Over the last few years, new online players have entered the market, shaking up the local landscape, which is increasingly being dominated by multinational shopping sites, such as Temu, Shein, AliExpress and Wish.

In the paper, regulators further note: “Complaints relating to non-delivery, substandard goods, misleading product descriptions, anti-competitive practices and refund delays are increasingly associated with international suppliers, underscoring the growing exposure of local consumers to offshore .”

Jurisdiction, enforcement constraints

The report raises a key concern: the regulators’ inability to enforce existing legislation, such as the Consumer Protection Act, against foreign-based entities due to their lack of local presence.

“The absence of a local office undermines how local services are conducted, complicates enforcement efforts and limits the ability of authorities to ensure compliance or secure redress for affected consumers. This creates an uneven regulatory environment, where offshore retailers can effectively bypass obligations that local businesses are required to adhere to.”

The report highlights the increase in “untraceable suppliers operating through digital platforms. This further compounds enforcement challenges and weakens consumer protection mechanisms.”

The NCC and CGSO have confirmed that a structured regulatory response is underway to help address these gaps. This includes the introduction of specific guidelines for offshore and cross-border e-commerce operators.

“These guidelines will require offshore platforms to meet a range of compliance obligations. This includes ensuring transparent disclosure of supplier information, adherence to local return and refund policies, and the provision of accessible dispute resolution mechanisms for South African consumers.”

The Ecommerce Forum of South Africa (EFSA) tells ITWeb that it has received a range of complaints from local retailers, including accusations of misleading advertisements, anti-competitive prices and exploiting import tax loopholes.

Temu and Shein have in the past denied any wrongdoing, noting they adhere to local laws.

Alastair Tempest, CEO of the EFSA, comments: “The main online sellers from outside SA have successfully avoided registering their companies in SA. Allegedly, the rules that should shape their behaviour are often not applied.

“This applied to all sorts of issues. For example, product standards applied by the SA Standards Bureau apparently do not apply to goods imported by individuals. Which opens the door for SA businesses to import such goods without due attention and then sell them online or in bricks-and-mortar shops.”

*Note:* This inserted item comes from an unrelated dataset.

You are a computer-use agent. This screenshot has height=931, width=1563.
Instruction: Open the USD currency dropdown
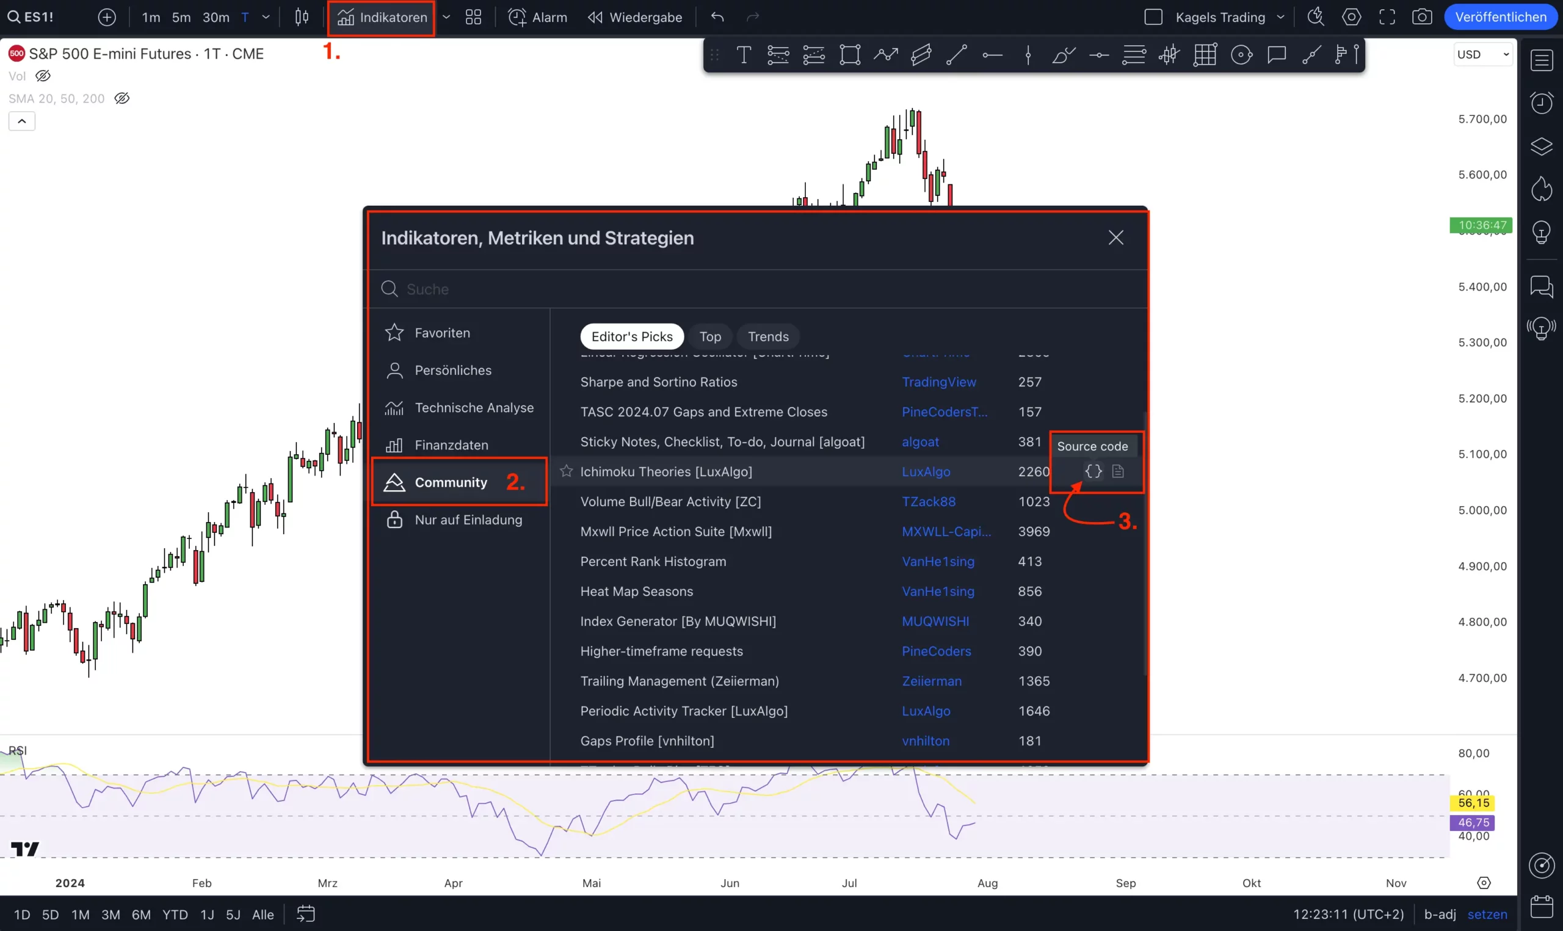pyautogui.click(x=1483, y=55)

EFSA’s position is that any business selling between R500 000 and R50 million items into SA must register with the Companies and Intellectual Property Commission and be subject to all the laws that apply to local companies.

“We should encourage the South African Revenue Service (SARS) to treat Temu and Shein (and any other foreign online merchant) as a fiscal sovereignty issue, not only a retail one. Treasury, SARS and government should respond faster to revenue integrity risks than to sectoral complaints.

“This includes the cumulative effect of VAT leakage from ‘parcelised’ imports, and is the result of foreign platforms being able to effectively self-declare value (whereas local firms are audited annually),” adds Tempest.

Establishing local accountability

A key proposal in the position paper is the introduction of mechanisms to ensure international retailers can be held accountable within the South African regulatory framework.

“Consideration should be given to requiring foreign suppliers to establish a local point of contact or representation to facilitate enforcement and consumer redress. This would allow regulators to act more effectively in cases of non-compliance or consumer harm.”

In addition, the regulators emphasise: “All suppliers, regardless of location, must comply with the provisions of the Consumer Protection Act when transacting with South African consumers,” signalling a stricter approach to cross-border enforcement.

Ultimately, the report positions these reforms as essential to restoring balance in the digital marketplace.